In the first place, in 1836, Texas, and in particular south Texas was part of Mexico. It did not become a state until a decade later, at the end of 1845, which prompted the Spanish-American war which revved up in 1846.  In the second place, the ‘American’ immigrants into the region of south Texas were mostly illegal immigrants, though a minority were legally there, and more to the point many of these ‘Americans’ were slave holders, having brought 5,000 or more slaves when they moved there.  This is significant because when Santa Anna became the President of Mexico in late 1835 he changed the constitution and banned slavery in Mexico.  Sooooo, in part the fight for the Alamo turned out to be a fight by illegal non-Mexican immigrants for the right to legally live in the area of San Antonio and have slaves.  This is so ironic considering the attitude today in much of Texas about Hispanic immigrants both legal and illegal.

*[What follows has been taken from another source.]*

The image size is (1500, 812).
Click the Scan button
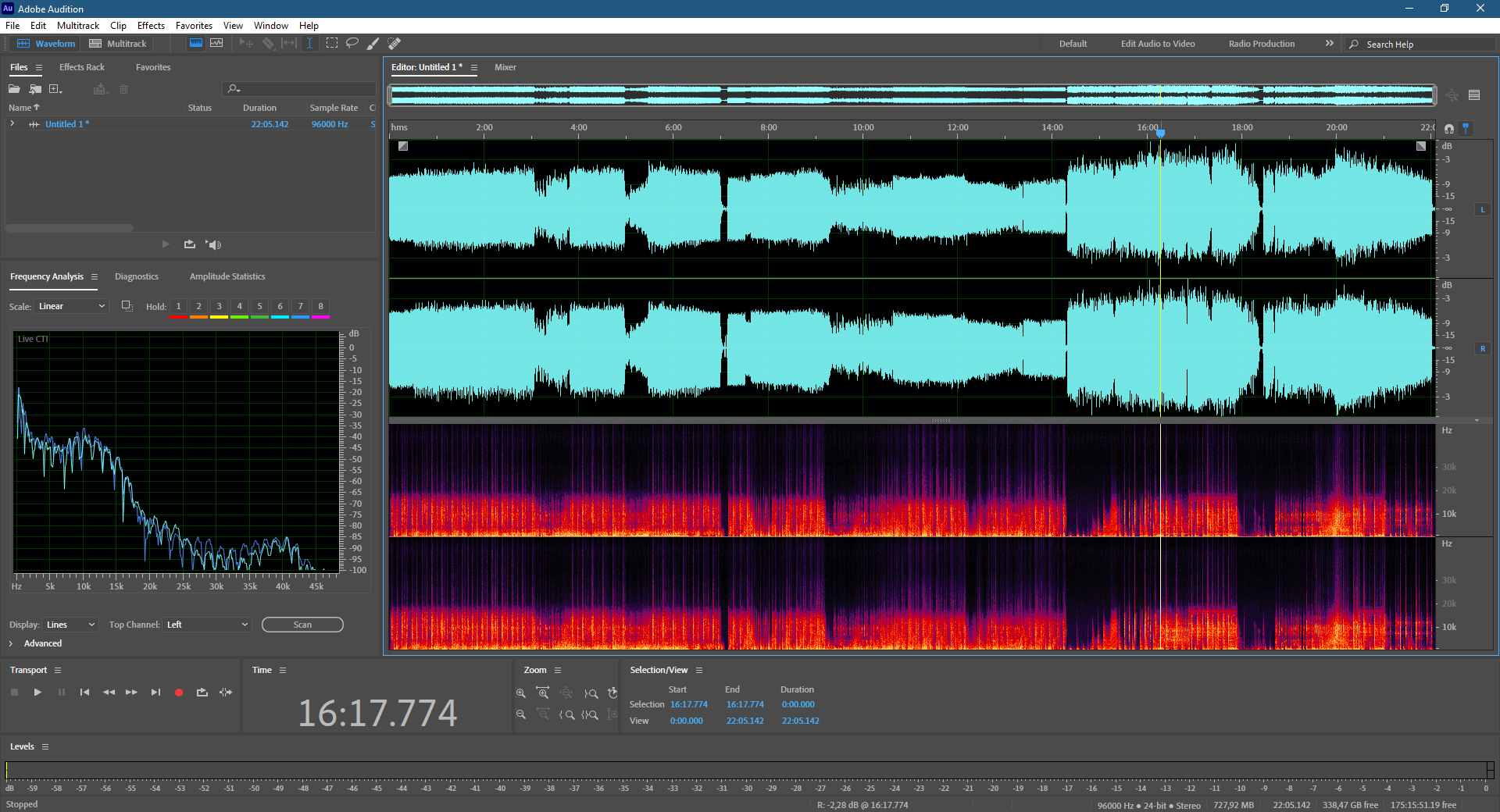tap(302, 625)
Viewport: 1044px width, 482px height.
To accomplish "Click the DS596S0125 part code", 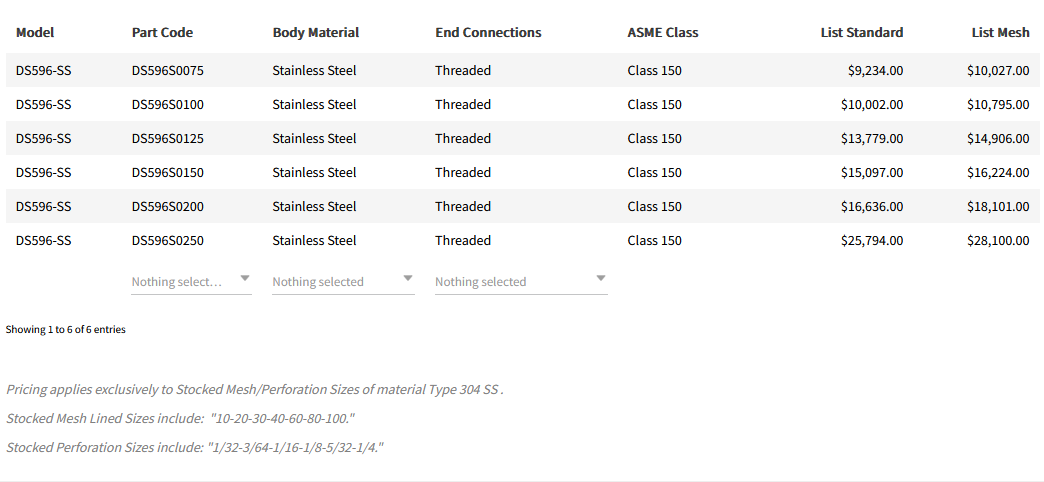I will pos(167,138).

In the second place, the Alamo was a Christian Spanish mission, not a fort at all, but as the troubles began in 1835 it was turned into a fort where non-Hispanics lost the battle against Santa Anna’s army.  There were between 182 and 257 Texans (or their allies killed) in the battle and upwards of 400 Mexicans.  Included among the dead was indeed Davy Crockett from Tennessee, Jim Bowie of bowie knife fame from South Carolina, and  and interestingly enough a man who is probably one of my relatives—  Claiborne Wright, since the Wrights and the Witheringtons were from eastern N.C. were all intermarried, and I still have Wright cousins to this day.  Here are the plagues honoring the most well known of the dead.  You will notice that absolutely none of the American leaders of this futile battle were from Texas.  We might know more about these brave men who were badly out numbered if in fact Santa Anna had not made a policy that all the ‘enemies’ in the battle were to be killed either during or immediately after the battle, and it is probably this policy that inspired the later defeat of various of his forces elsewhere in Texas.   In our next post we will consider the structure itself.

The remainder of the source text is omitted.